[START Listing]

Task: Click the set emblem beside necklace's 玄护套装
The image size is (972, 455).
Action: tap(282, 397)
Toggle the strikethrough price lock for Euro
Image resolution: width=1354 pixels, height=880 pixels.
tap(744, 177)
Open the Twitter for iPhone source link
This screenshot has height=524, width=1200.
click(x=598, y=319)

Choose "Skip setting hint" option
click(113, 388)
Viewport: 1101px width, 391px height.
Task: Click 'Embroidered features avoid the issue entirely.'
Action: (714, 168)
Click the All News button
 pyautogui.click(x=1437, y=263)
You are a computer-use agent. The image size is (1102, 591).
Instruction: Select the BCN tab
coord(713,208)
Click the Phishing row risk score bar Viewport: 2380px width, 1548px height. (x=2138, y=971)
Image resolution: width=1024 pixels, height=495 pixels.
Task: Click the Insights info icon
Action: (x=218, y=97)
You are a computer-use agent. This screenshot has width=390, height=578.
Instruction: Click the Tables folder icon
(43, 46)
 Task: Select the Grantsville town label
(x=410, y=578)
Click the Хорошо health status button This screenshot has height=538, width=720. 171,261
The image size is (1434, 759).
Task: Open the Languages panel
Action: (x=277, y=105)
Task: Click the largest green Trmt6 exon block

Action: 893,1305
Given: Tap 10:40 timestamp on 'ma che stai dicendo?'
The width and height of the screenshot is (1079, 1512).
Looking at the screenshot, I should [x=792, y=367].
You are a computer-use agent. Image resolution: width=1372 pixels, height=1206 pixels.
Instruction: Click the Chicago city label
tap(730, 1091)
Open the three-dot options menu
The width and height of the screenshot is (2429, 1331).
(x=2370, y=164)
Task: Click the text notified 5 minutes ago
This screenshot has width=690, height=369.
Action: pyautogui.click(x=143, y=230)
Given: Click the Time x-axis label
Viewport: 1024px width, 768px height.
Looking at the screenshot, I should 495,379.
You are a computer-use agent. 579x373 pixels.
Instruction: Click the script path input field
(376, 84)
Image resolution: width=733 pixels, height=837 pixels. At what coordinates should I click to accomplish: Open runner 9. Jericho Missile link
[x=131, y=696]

[END Listing]

* **Given exercise**:
Copy the lines word for word, starting at the first line above and ending at the line containing "Action: 893,1305".

* **Completed exercise**:
Task: Click the set emblem beside necklace's 玄护套装
The image size is (972, 455).
Action: tap(282, 397)
Toggle the strikethrough price lock for Euro
Image resolution: width=1354 pixels, height=880 pixels.
tap(744, 177)
Open the Twitter for iPhone source link
This screenshot has height=524, width=1200.
click(x=598, y=319)

Choose "Skip setting hint" option
click(113, 388)
Viewport: 1101px width, 391px height.
Task: Click 'Embroidered features avoid the issue entirely.'
Action: (714, 168)
Click the All News button
 pyautogui.click(x=1437, y=263)
You are a computer-use agent. The image size is (1102, 591).
Instruction: Select the BCN tab
coord(713,208)
Click the Phishing row risk score bar Viewport: 2380px width, 1548px height. (x=2138, y=971)
Image resolution: width=1024 pixels, height=495 pixels.
Task: Click the Insights info icon
Action: (x=218, y=97)
You are a computer-use agent. This screenshot has width=390, height=578.
Instruction: Click the Tables folder icon
(43, 46)
 Task: Select the Grantsville town label
(x=410, y=578)
Click the Хорошо health status button This screenshot has height=538, width=720. 171,261
The image size is (1434, 759).
Task: Open the Languages panel
Action: (x=277, y=105)
Task: Click the largest green Trmt6 exon block

Action: 893,1305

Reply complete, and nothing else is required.